In 2023, Do Good Fest had to move from an outdoor in-person event to a virtual event in support of flood relief for Vermonters after they experienced major flooding. In response, the National Life Group raised more than $1.7 million in relief funds.

In 2024, National Life Group celebrated the 10th annual Do Good Fest in Montpelier, Vermont. They raised over $110,000 for cancer research, youth mental health programs, and patient support.

=== Share the Good ===
National Life’s Share the Good program matches employee charitable donations. In 2019, $500,000 was raised, and by 2022, donations surpassed $700,000 for over 435 organizations. In the 2023 annual campaign, employees, directors, and retirees contributed $408,947 to more than 525 organizations worldwide.

==== Do Good Heroes Program ====
In September 2023, the Atlantic Beach Fire Department was recognized as Do Good Heroes.
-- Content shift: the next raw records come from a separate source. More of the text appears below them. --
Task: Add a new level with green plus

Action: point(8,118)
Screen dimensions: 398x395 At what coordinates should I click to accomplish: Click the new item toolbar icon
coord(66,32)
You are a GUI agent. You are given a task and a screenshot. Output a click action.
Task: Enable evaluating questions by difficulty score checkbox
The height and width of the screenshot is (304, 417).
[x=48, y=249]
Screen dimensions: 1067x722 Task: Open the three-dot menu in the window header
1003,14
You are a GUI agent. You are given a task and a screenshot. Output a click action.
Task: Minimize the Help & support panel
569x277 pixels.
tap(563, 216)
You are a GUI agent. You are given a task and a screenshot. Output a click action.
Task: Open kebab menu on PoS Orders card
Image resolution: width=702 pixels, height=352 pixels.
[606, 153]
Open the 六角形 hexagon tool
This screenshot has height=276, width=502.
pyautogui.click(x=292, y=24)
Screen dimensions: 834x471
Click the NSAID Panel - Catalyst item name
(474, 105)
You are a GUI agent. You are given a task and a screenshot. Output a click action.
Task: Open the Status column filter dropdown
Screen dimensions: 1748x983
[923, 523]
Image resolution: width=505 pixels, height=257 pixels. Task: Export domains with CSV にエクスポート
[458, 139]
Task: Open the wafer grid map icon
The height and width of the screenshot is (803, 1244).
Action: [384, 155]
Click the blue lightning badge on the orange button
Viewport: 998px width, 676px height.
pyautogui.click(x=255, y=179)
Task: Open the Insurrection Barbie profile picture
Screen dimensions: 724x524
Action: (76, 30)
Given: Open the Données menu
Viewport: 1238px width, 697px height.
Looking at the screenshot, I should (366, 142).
Members of the Fire and Rescue Department were nominated for their work in helping students in the Junior Life Guard Camp training.

=== LifeChanger of the Year ===
LifeChanger recognizes the K-12 educators and school district employees across the United States who make a difference in the lives of students by “exemplifying excellence, positive influence, and leadership”.

=== Thanksgiving Dinners ===
In 2020, during the coronavirus pandemic, National Life Group and Sodexo partnered to give away free Thanksgiving dinners to-go. Turkey and vegetarian meals can be either picked up or dropped off at home addresses. 1,320 meals were distributed in 2022. In 2023, they were able to give out over 1,200 meals. Additionally, National Life Group and Sodexo prepared additional meals that were given out to local law enforcement. The tradition has continued into 2024 with over 1,700 meals provided.

== Corporate Responsibility ==
Founded in 2006, the National Life Group Foundation, the company's charitable foundation, sponsors various charitable events and programs focused on ending childhood hunger and supporting youth mental health. The Foundation helps sponsor the LifeChanger of the Year Award. In 2019 The Foundation funded the report, “Evidence-Based Strategies to End Childhood Food Insecurity and Hunger in Vermont”. In 2023, the budget for the Foundation was $2.3 million. In 2025, National Life Group donated $25,000 to the Los Angeles Fire Department Foundation in support of first responders and $25,000 to the Los Angeles-based Dream Center Foundation in support of wildfire recovery efforts.